- **WORK TO BE COMPLETED**: Here the job is to print all of the entries below verbatim and leave out any picture.

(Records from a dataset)
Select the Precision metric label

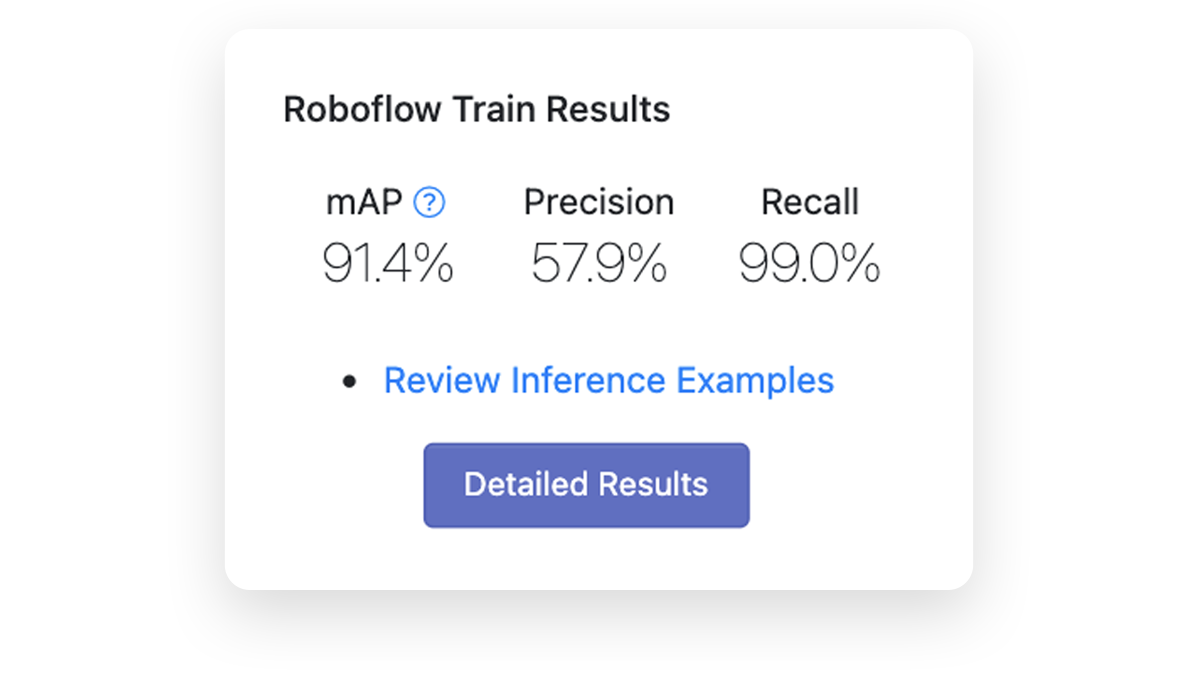(x=599, y=203)
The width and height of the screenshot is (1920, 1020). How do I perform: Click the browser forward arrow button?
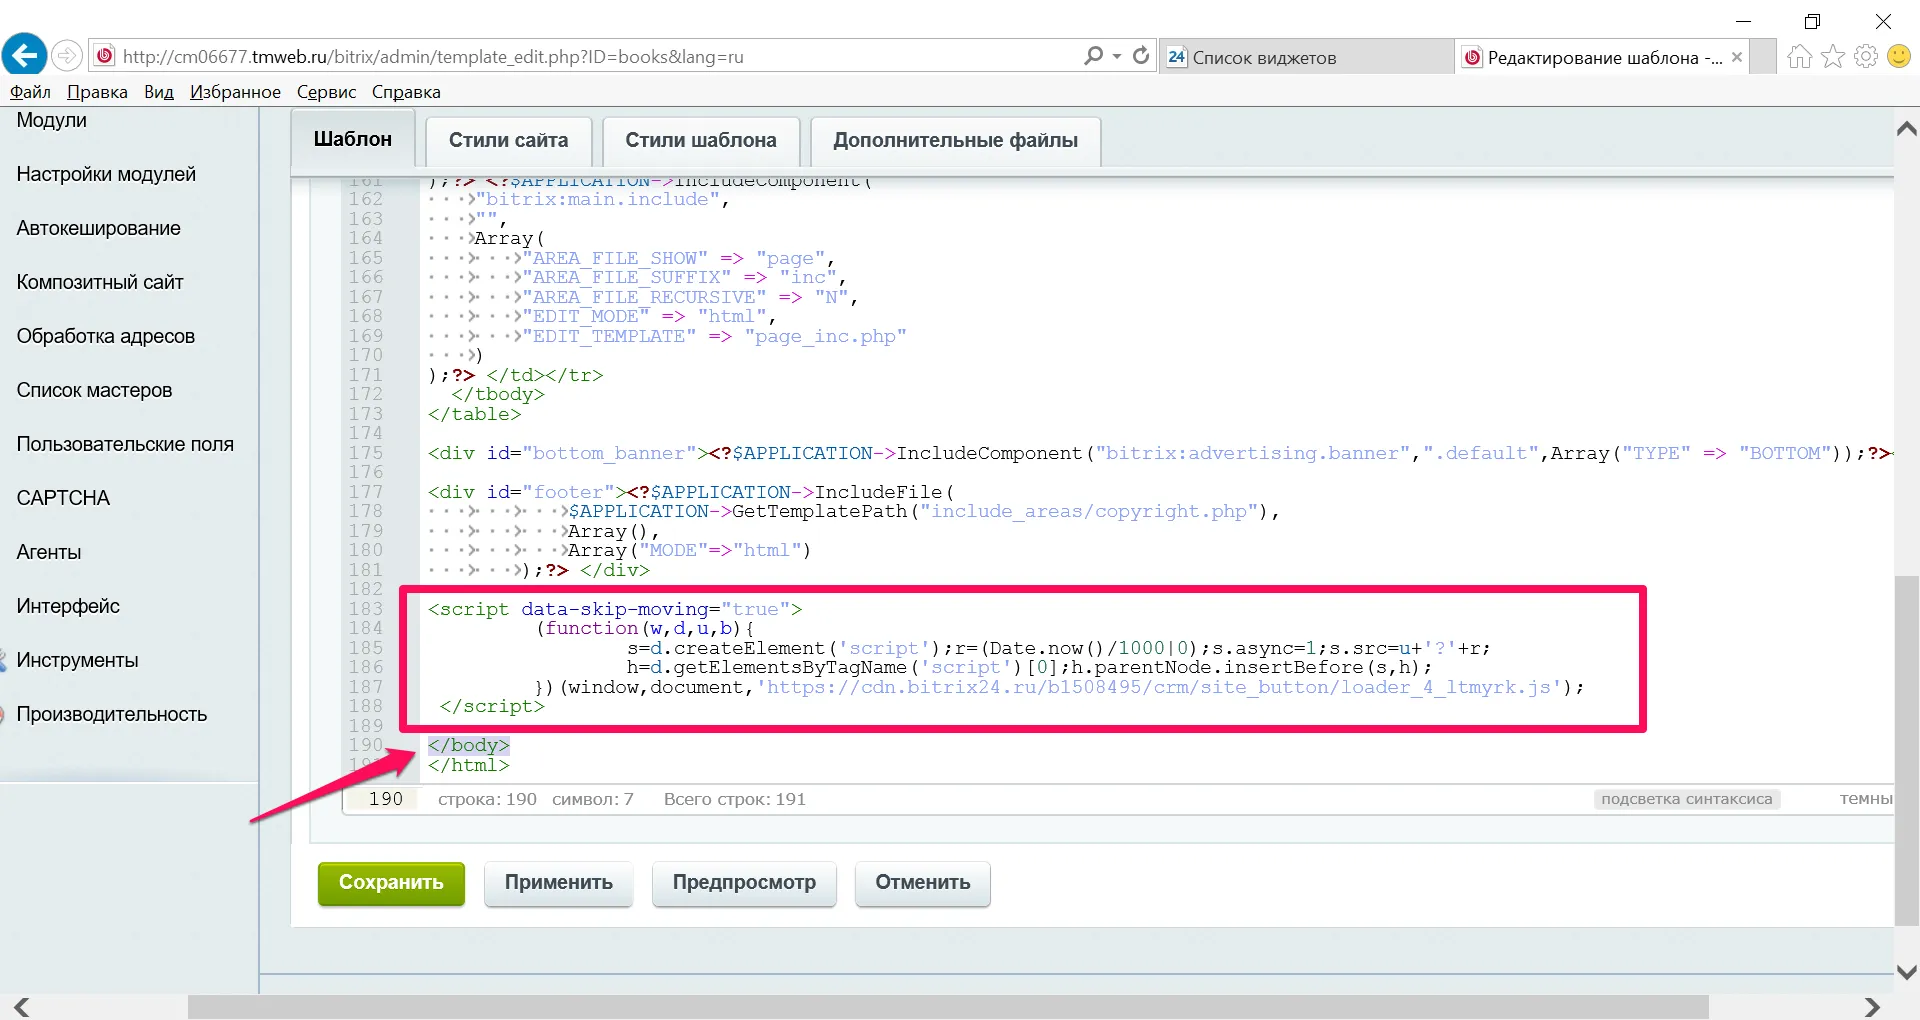coord(67,56)
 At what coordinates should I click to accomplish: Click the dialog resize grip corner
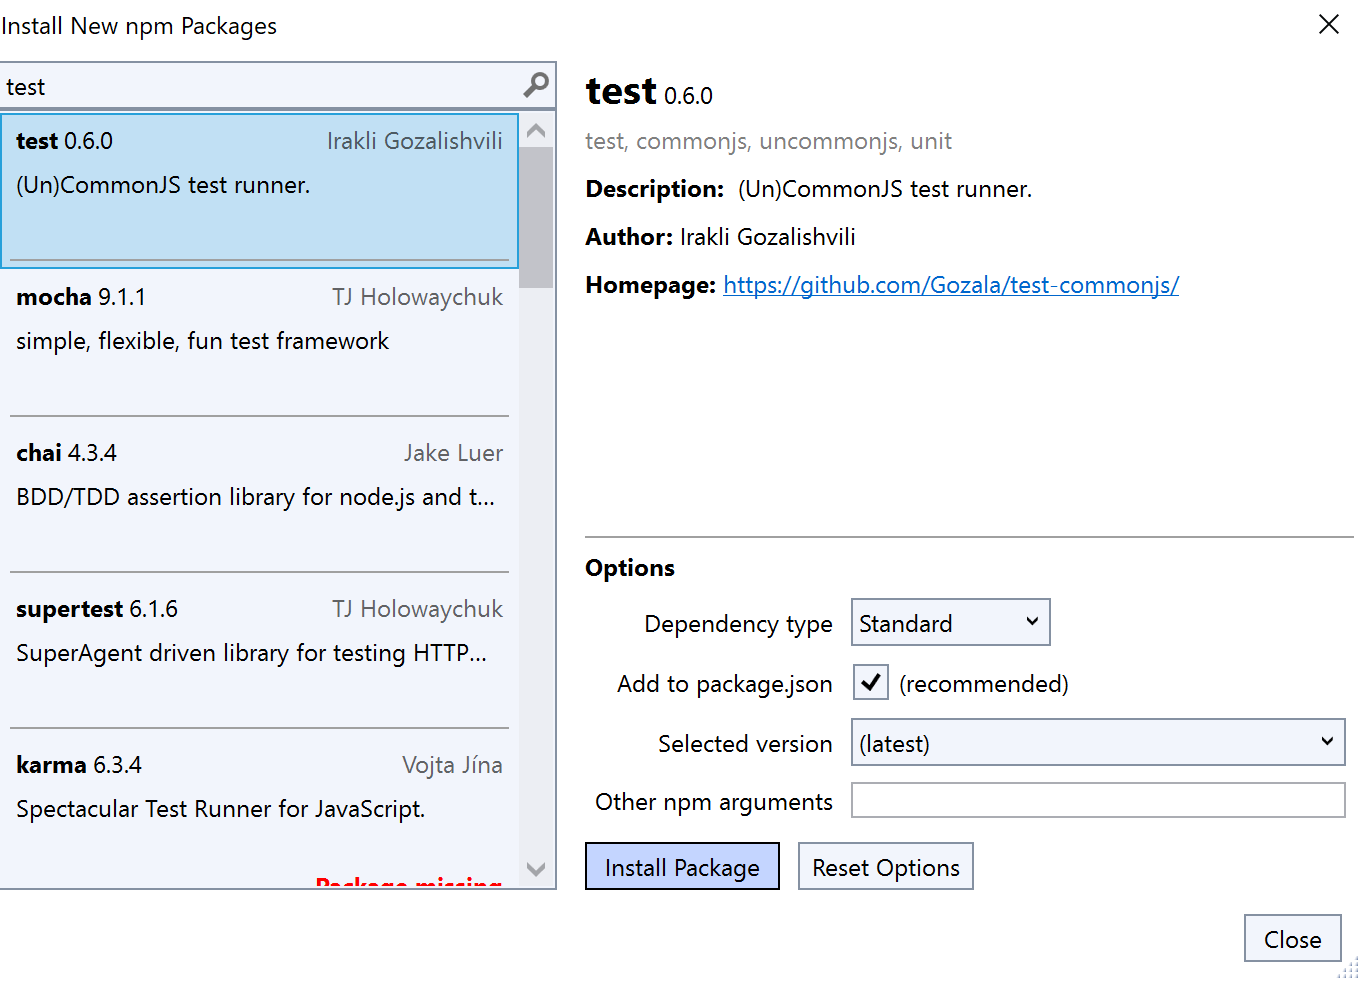[x=1349, y=968]
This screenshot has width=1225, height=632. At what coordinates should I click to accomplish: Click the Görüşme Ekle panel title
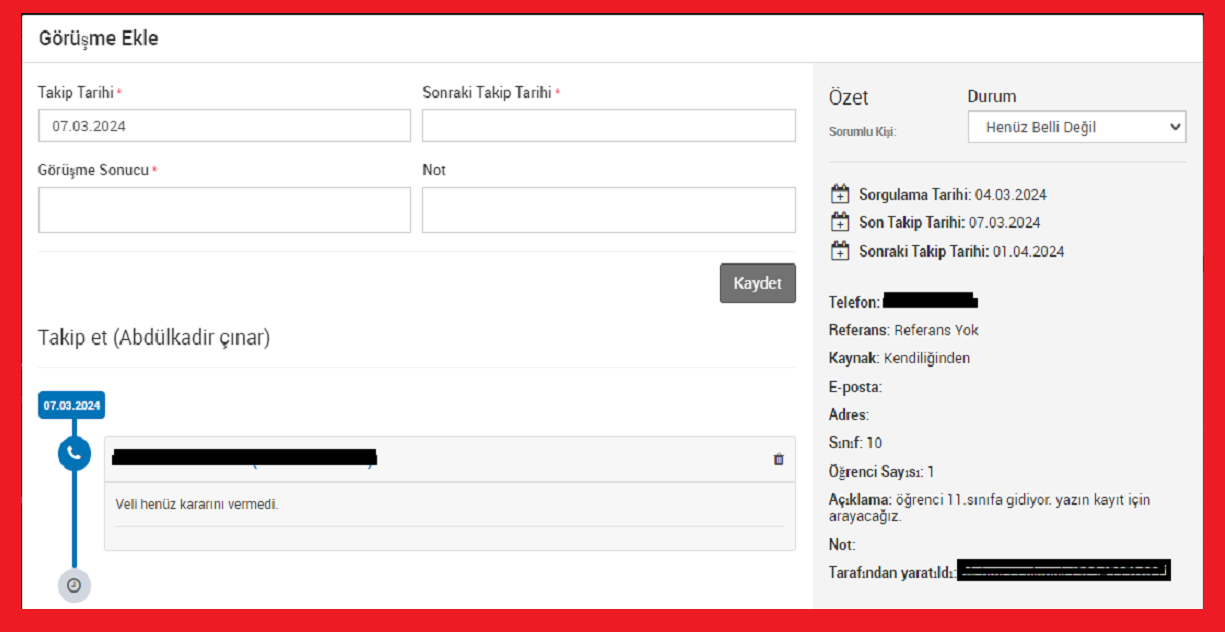pos(98,39)
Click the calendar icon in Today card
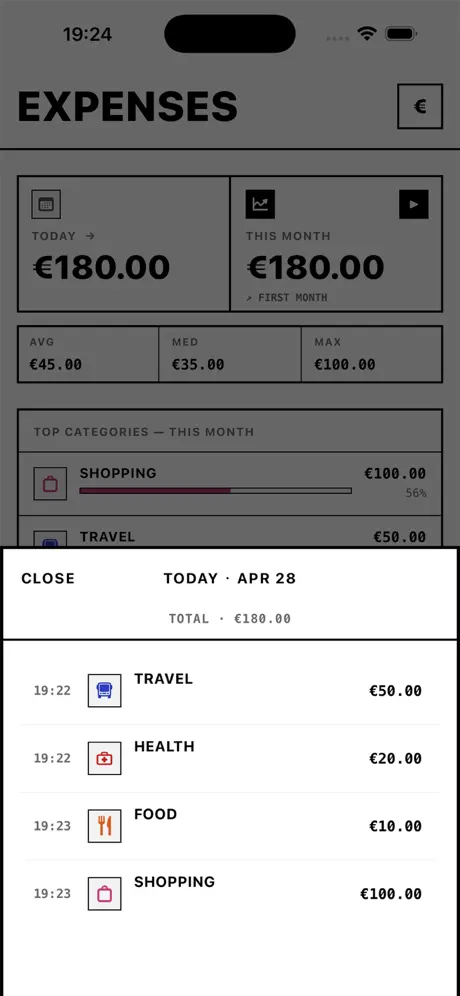This screenshot has height=996, width=460. (x=46, y=205)
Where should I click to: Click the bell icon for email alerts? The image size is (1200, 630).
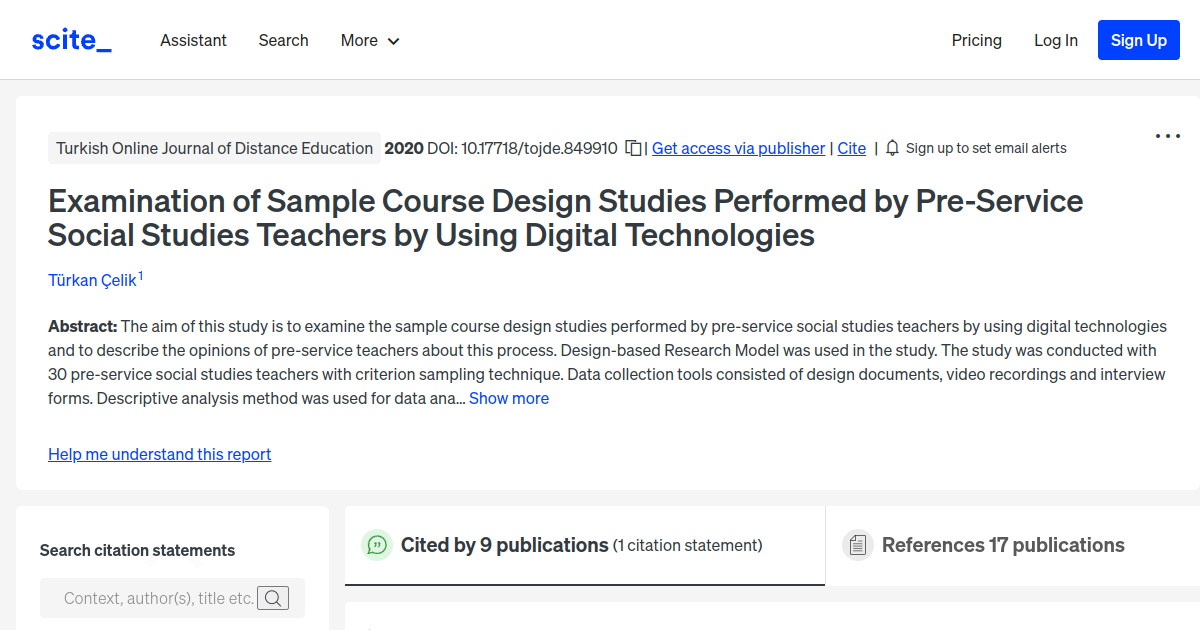pos(891,147)
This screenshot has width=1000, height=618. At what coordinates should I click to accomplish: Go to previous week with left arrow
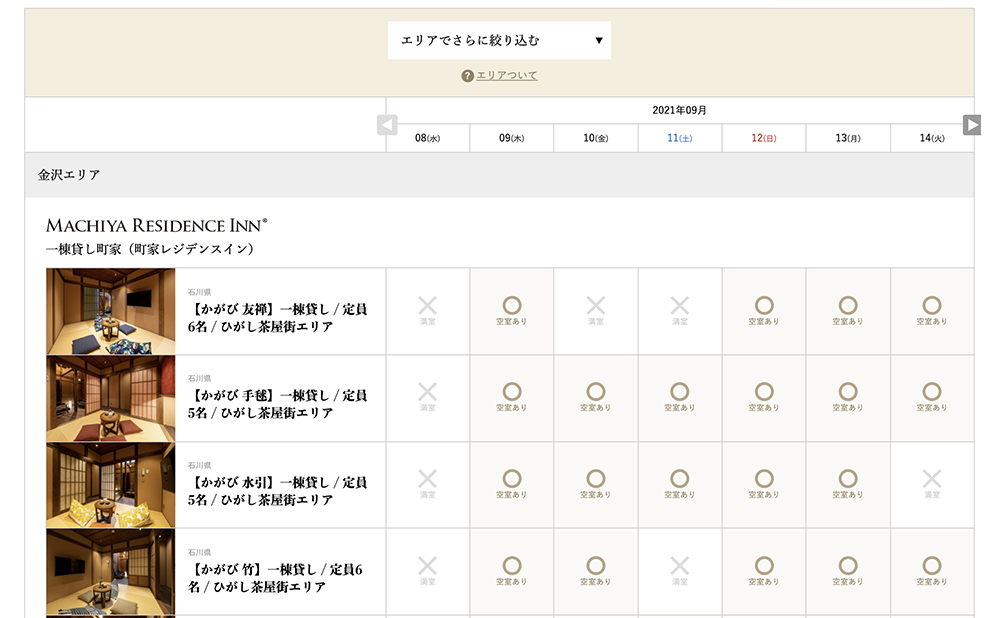[x=387, y=125]
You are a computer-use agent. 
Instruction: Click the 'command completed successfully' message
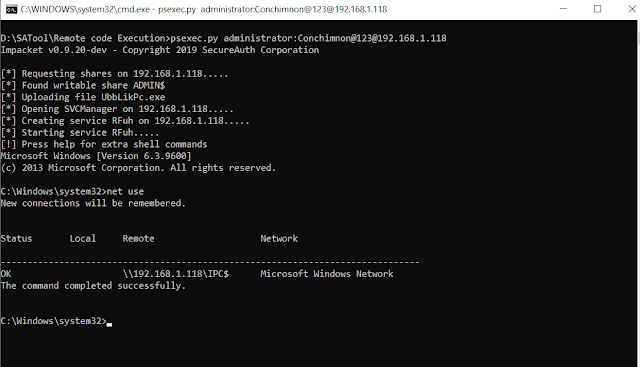93,286
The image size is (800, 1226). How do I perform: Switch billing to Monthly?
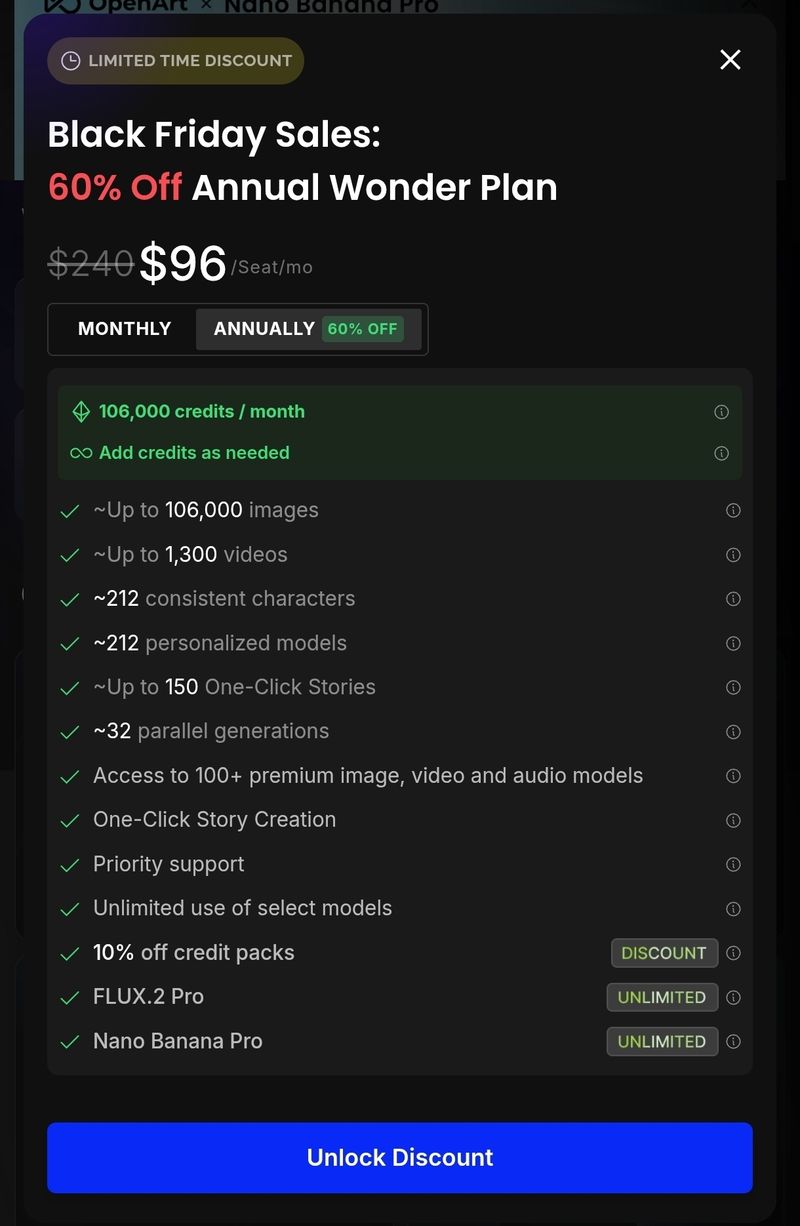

- **SOLUTION FOR THIS PROBLEM**:
Select the Precision metric label

(x=599, y=203)
The width and height of the screenshot is (1920, 1020). How do I perform: Click the browser forward arrow button?
coord(67,56)
 At what coordinates should I click to accomplish: Click the dialog resize grip corner
[x=1349, y=968]
This screenshot has width=1225, height=632. At what coordinates should I click to accomplish: Click the Görüşme Ekle panel title
pos(98,39)
Click the calendar icon in Today card
This screenshot has height=996, width=460. (x=46, y=205)
Where should I click to: Click the bell icon for email alerts? The image size is (1200, 630).
pos(891,147)
This screenshot has width=1000, height=618. At what coordinates should I click to accomplish: Go to previous week with left arrow
[x=387, y=125]
You are a computer-use agent. 
Instruction: Click the 'command completed successfully' message
93,286
The image size is (800, 1226). How do I perform: Switch billing to Monthly?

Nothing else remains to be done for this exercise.